Hindus in Sindh underwent 1000 years of invasion and genocide, yet they could survive and thrive. We were able to retain some of our cultures, language, and religion due to the curse of Choti Diwali. According to oral history, we survived due to a warning to the invader from Varuna Devata on Choti Diwali that not many people know about. Let’s explore.
Bhagwan Varuna, in Hinduism, is the god of oceans, his vehicle is a Makara (crocodile), and his weapon is a Pasha (noose, rope loop).
Bhagwan Ram had a brief but path-creating interaction with Varuna in Ramayana. When Rama was faced with the dilemma of how to cross the ocean to Sri Lanka, where his abducted wife Mata Sita is held captive by Ravana, Rama (an Avatar of Vishnu) performed a pravpavesha (prayer, Tapasya) to Varun for three days and three nights. Varun Devata soon appeared and assured Rama that he would facilitate the construction of a bridge across the ocean. He also informed Bhagwan Rama about the curse on Nala and Nila, which could turn into a boon for his army.
Thousands and thousands of years after Ramayana, Varun Devata was born again – reincarnated as we Hindus call it. This time as Jhulelal.
Sindh came to be ruled by the Sumras in the tenth century. Sindh was one of the most prosperous regions under the rule of the Sumras. There were tremendous advances in Education, Healthcare, and even Sanitation. The entire kingdom was peaceful with unity and harmony.
However, an invading Islamic tyrant named Mirk Shah threatened Sindhi Hindus to either convert to Islam or face death. This was the beginning of forced conversion of Hindus by Islamic invaders. Sindhi Hindus prayed to the Water God for help. They fasted, prayed, and sang devotional songs in praise of God Varuna. Their prayers were answered after 40 days. The water god promised them that a divine child would be born in Nasarpur who would save them from the tortures of Mirkshah.
The divine child took birth in the womb of Mata Devaki in the family of Rattan Rao Luhana of Nasarpur as “Uderolal. “In Sanskrit, ‘Udero’ means the one who has sprung from the waters. It is believed that the child was an incarnation of Bhagwan Varuna.
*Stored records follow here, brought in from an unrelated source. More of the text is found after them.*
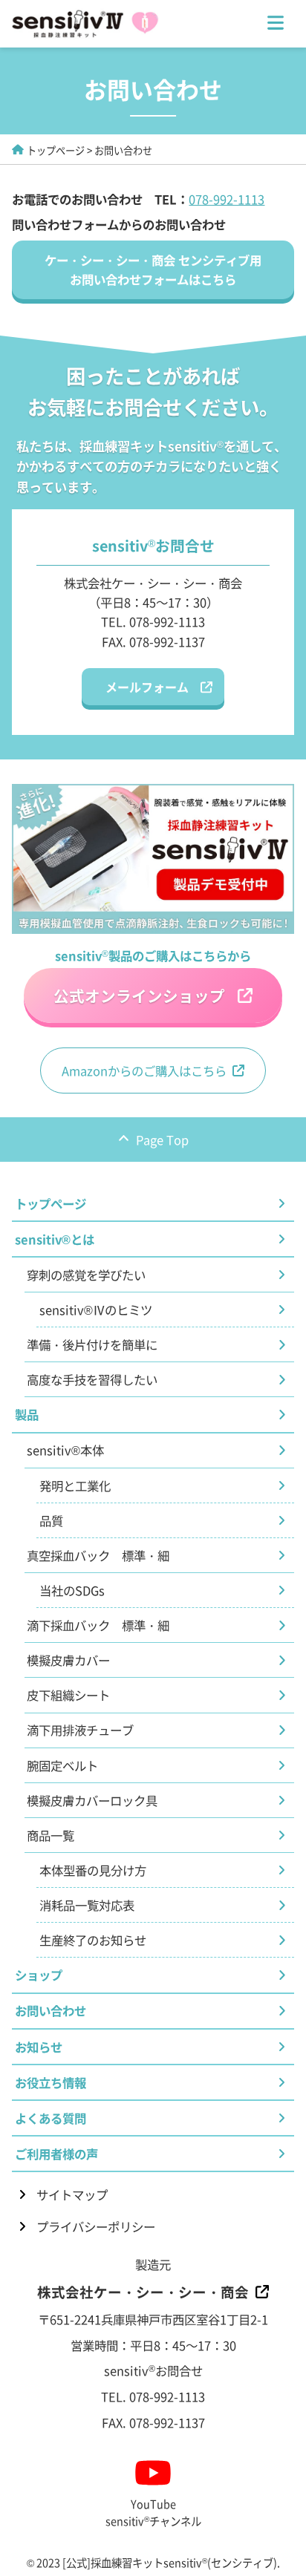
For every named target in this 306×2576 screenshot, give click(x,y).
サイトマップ (72, 2194)
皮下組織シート (68, 1695)
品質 (51, 1520)
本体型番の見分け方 (92, 1870)
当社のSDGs (72, 1590)
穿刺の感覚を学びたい (86, 1275)
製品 (27, 1414)
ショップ (38, 1975)
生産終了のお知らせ (92, 1940)
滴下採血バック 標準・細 (98, 1625)
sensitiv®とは (54, 1239)
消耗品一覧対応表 (86, 1905)
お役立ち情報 (50, 2082)
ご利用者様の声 (56, 2154)
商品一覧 (50, 1835)
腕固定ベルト (62, 1765)
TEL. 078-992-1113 (153, 621)
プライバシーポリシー (95, 2226)
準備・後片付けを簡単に (92, 1344)
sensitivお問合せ (153, 2370)
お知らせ (38, 2047)
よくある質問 (50, 2118)
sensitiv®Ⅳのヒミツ (95, 1309)
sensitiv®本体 (65, 1450)
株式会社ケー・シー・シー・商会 (143, 2291)
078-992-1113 (226, 199)
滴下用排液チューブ (80, 1730)
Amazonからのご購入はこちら (144, 1070)
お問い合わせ (50, 2010)
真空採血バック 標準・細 (98, 1555)
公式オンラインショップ (139, 995)
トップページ (56, 150)
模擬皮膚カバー (68, 1660)
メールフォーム (147, 687)
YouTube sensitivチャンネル (153, 2512)
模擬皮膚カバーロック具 (92, 1800)
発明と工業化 (75, 1485)
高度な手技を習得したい (92, 1379)
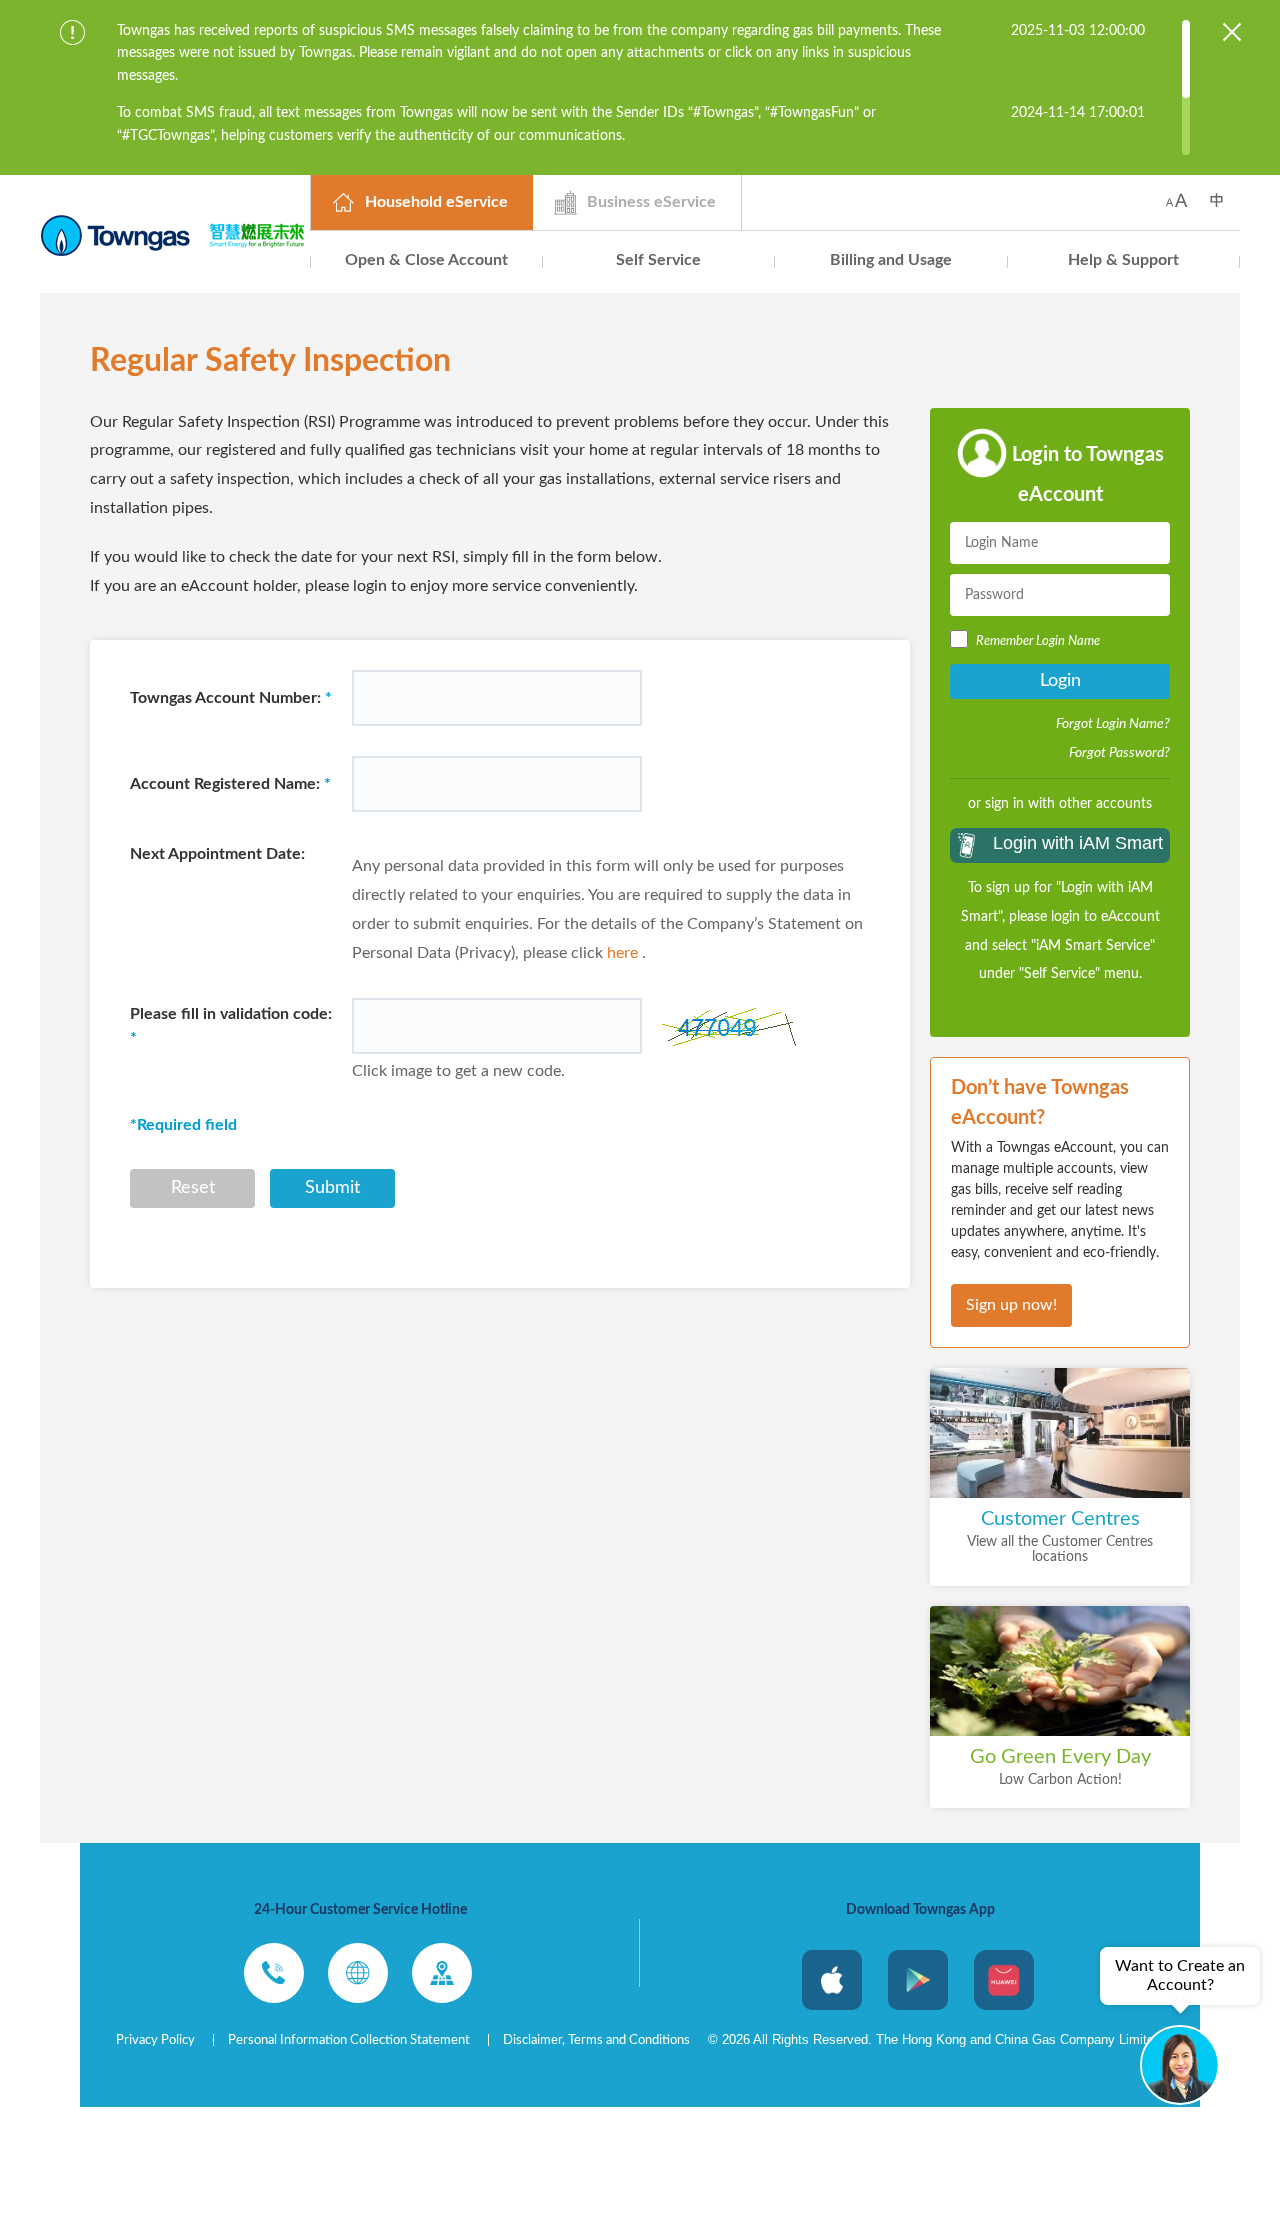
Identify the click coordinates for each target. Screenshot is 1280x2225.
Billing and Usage (891, 260)
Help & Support (1123, 260)
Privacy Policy (155, 2040)
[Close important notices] (1232, 32)
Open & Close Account (426, 260)
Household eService (436, 202)
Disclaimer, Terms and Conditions (596, 2040)
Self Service (658, 260)
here (622, 953)
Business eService (651, 202)
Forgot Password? (1119, 753)
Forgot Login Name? (1113, 724)
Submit (332, 1188)
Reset (193, 1188)
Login (1060, 681)
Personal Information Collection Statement (349, 2040)
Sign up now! (1011, 1305)
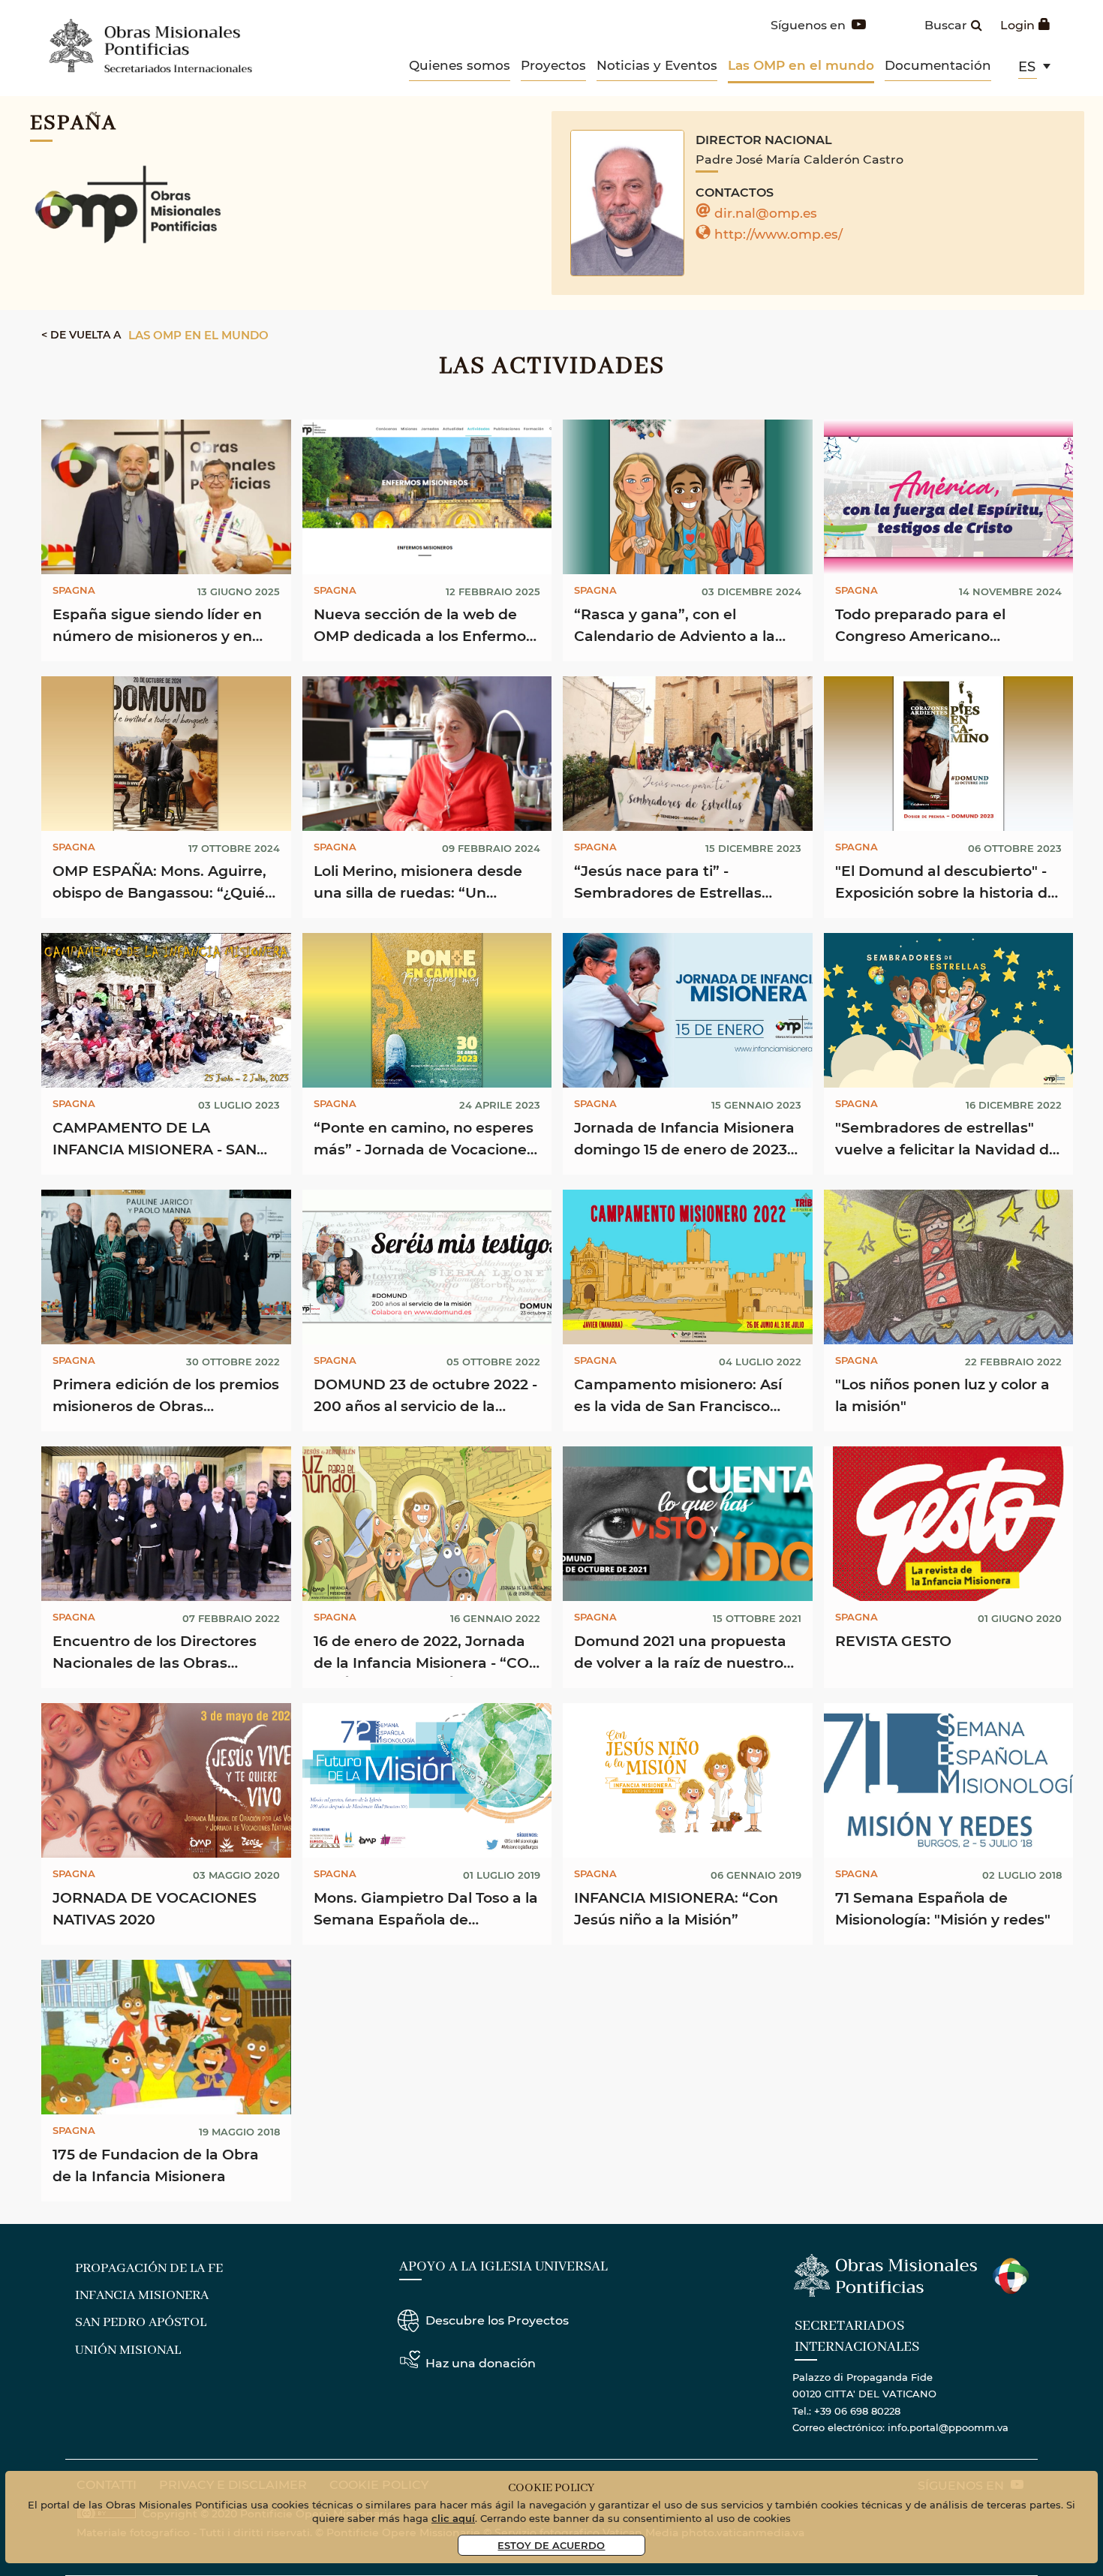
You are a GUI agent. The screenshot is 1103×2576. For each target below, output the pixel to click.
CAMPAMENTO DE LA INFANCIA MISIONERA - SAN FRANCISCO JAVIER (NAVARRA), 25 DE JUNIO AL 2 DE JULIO (161, 1140)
This child was later known as Saint Jhulelal as saviour God of Sindhi Hindus. Jhulelal transformed into a warrior and an older man who preached and reprimanded Mirkhshah that Hindus deserve the same religious freedoms.
Jhulelal cursed the invaders that if any Sindhi Hindu is harmed in the Sindhu Kingdom, the Sindhu river from where Jhulelal was born will flood and destroy the towns that killed Hindus. People who murder Hindus will face the wrath of the Sindhu River one day before Diwali.
It was said that since then, Diwali became a nightmare for invaders, as one day before Diwali (on Choti Diwali), the Sindh river would change course and destroy the kingdoms that attacked Hindus. This is one of the reasons why Hindus in Sindh survived the middle ages, as the invaders were scared of harming the invaders because of the curse.
This history lesson has been a part of oral history for many Hindu-Sindhi generations. Sadly, not many people know about it.
Choti Diwali is the most auspicious day for Sindhi Hindus. Our culture and our civilization survived because Bhagwan Varuna’s incarnation #Jhulelal flooded everyone who tried to attack us. This punishment on invaders was carried out one day before Diwali, Choti Diwali, which is celebrated today.
Sadly, not many know the significance of this day until now, and I hope you all take a moment to thank the god of seas for saving us.